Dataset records
= = = = =

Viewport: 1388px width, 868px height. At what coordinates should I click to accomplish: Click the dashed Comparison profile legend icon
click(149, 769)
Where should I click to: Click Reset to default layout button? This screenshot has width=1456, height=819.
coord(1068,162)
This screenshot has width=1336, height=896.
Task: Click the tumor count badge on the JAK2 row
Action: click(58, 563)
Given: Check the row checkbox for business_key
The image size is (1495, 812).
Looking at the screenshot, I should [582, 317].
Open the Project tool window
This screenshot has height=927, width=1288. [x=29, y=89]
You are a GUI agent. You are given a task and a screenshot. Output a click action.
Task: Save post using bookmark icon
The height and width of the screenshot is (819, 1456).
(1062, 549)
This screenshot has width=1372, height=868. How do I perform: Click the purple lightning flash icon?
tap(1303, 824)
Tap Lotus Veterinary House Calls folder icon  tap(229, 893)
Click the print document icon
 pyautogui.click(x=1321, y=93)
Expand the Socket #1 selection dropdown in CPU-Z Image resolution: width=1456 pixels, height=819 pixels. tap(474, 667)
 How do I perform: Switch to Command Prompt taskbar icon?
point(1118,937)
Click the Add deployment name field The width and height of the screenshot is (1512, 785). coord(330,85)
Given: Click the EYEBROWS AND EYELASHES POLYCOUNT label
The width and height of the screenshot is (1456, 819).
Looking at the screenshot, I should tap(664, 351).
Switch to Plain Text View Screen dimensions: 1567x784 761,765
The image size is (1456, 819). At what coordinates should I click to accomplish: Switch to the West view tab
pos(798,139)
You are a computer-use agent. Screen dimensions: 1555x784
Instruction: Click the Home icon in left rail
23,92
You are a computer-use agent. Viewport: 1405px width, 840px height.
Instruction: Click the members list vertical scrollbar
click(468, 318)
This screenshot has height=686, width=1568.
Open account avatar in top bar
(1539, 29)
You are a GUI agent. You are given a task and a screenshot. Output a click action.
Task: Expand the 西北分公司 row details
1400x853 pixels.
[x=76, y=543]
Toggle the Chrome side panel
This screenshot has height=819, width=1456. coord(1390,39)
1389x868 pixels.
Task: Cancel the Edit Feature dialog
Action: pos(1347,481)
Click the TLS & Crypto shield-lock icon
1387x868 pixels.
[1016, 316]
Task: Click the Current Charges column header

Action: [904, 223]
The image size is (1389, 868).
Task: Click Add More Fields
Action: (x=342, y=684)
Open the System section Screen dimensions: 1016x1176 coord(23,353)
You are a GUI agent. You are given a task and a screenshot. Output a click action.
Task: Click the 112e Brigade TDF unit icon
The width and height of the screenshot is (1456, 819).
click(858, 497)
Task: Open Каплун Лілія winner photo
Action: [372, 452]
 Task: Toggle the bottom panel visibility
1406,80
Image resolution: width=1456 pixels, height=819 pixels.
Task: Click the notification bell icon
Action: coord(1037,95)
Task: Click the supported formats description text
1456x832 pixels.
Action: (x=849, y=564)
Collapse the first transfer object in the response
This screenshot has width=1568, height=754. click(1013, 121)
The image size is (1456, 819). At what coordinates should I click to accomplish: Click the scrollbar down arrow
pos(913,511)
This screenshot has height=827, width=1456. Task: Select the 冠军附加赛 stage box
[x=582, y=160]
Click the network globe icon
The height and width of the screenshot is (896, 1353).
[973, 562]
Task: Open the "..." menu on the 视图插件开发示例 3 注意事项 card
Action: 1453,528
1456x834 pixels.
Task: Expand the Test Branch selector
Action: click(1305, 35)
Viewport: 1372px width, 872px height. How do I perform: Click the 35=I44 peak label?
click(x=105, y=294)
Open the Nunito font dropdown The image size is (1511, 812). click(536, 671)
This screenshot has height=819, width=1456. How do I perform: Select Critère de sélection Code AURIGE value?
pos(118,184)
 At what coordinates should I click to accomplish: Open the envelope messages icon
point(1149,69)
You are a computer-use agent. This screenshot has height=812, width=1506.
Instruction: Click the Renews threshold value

= = = = =

* WHAT IS EXPECTED *
The task calls for each record to be returned verbatim.

* RESULT FOR THIS TASK *
Viewport: 1388px width, 868px height. At what coordinates should I click to accomplish: Click the dashed Comparison profile legend icon
click(149, 769)
Where should I click to: Click Reset to default layout button? This screenshot has width=1456, height=819.
coord(1068,162)
This screenshot has width=1336, height=896.
Task: Click the tumor count badge on the JAK2 row
Action: click(58, 563)
Given: Check the row checkbox for business_key
The image size is (1495, 812).
Looking at the screenshot, I should [582, 317].
Open the Project tool window
This screenshot has height=927, width=1288. [x=29, y=89]
You are a GUI agent. You are given a task and a screenshot. Output a click action.
Task: Save post using bookmark icon
The height and width of the screenshot is (819, 1456).
(1062, 549)
This screenshot has width=1372, height=868. How do I perform: Click the purple lightning flash icon?
tap(1303, 824)
Tap Lotus Veterinary House Calls folder icon  tap(229, 893)
Click the print document icon
 pyautogui.click(x=1321, y=93)
Expand the Socket #1 selection dropdown in CPU-Z Image resolution: width=1456 pixels, height=819 pixels. tap(474, 667)
 How do I perform: Switch to Command Prompt taskbar icon?
point(1118,937)
Click the Add deployment name field The width and height of the screenshot is (1512, 785). coord(330,85)
Given: Click the EYEBROWS AND EYELASHES POLYCOUNT label
The width and height of the screenshot is (1456, 819).
Looking at the screenshot, I should tap(664, 351).
Switch to Plain Text View Screen dimensions: 1567x784 761,765
The image size is (1456, 819). At what coordinates should I click to accomplish: Switch to the West view tab
pos(798,139)
You are a computer-use agent. Screen dimensions: 1555x784
Instruction: Click the Home icon in left rail
23,92
You are a computer-use agent. Viewport: 1405px width, 840px height.
Instruction: Click the members list vertical scrollbar
click(468, 318)
This screenshot has height=686, width=1568.
Open account avatar in top bar
(1539, 29)
You are a GUI agent. You are given a task and a screenshot. Output a click action.
Task: Expand the 西北分公司 row details
1400x853 pixels.
[x=76, y=543]
Toggle the Chrome side panel
This screenshot has height=819, width=1456. coord(1390,39)
1389x868 pixels.
Task: Cancel the Edit Feature dialog
Action: pos(1347,481)
Click the TLS & Crypto shield-lock icon
1387x868 pixels.
[1016, 316]
Task: Click the Current Charges column header

Action: [904, 223]
The image size is (1389, 868).
Task: Click Add More Fields
Action: (x=342, y=684)
Open the System section Screen dimensions: 1016x1176 coord(23,353)
You are a GUI agent. You are given a task and a screenshot. Output a click action.
Task: Click the 112e Brigade TDF unit icon
The width and height of the screenshot is (1456, 819).
click(858, 497)
Task: Open Каплун Лілія winner photo
Action: [372, 452]
 Task: Toggle the bottom panel visibility
1406,80
Image resolution: width=1456 pixels, height=819 pixels.
Task: Click the notification bell icon
Action: coord(1037,95)
Task: Click the supported formats description text
1456x832 pixels.
Action: (x=849, y=564)
Collapse the first transfer object in the response
This screenshot has width=1568, height=754. click(1013, 121)
The image size is (1456, 819). At what coordinates should I click to accomplish: Click the scrollbar down arrow
pos(913,511)
This screenshot has height=827, width=1456. Task: Select the 冠军附加赛 stage box
[x=582, y=160]
Click the network globe icon
The height and width of the screenshot is (896, 1353).
[973, 562]
Task: Open the "..." menu on the 视图插件开发示例 3 注意事项 card
Action: 1453,528
1456x834 pixels.
Task: Expand the Test Branch selector
Action: click(1305, 35)
Viewport: 1372px width, 872px height. How do I perform: Click the 35=I44 peak label?
click(x=105, y=294)
Open the Nunito font dropdown The image size is (1511, 812). click(536, 671)
This screenshot has height=819, width=1456. How do I perform: Select Critère de sélection Code AURIGE value?
pos(118,184)
 At what coordinates should I click to accomplish: Open the envelope messages icon
point(1149,69)
You are a computer-use agent. This screenshot has height=812, width=1506.
Instruction: Click the Renews threshold value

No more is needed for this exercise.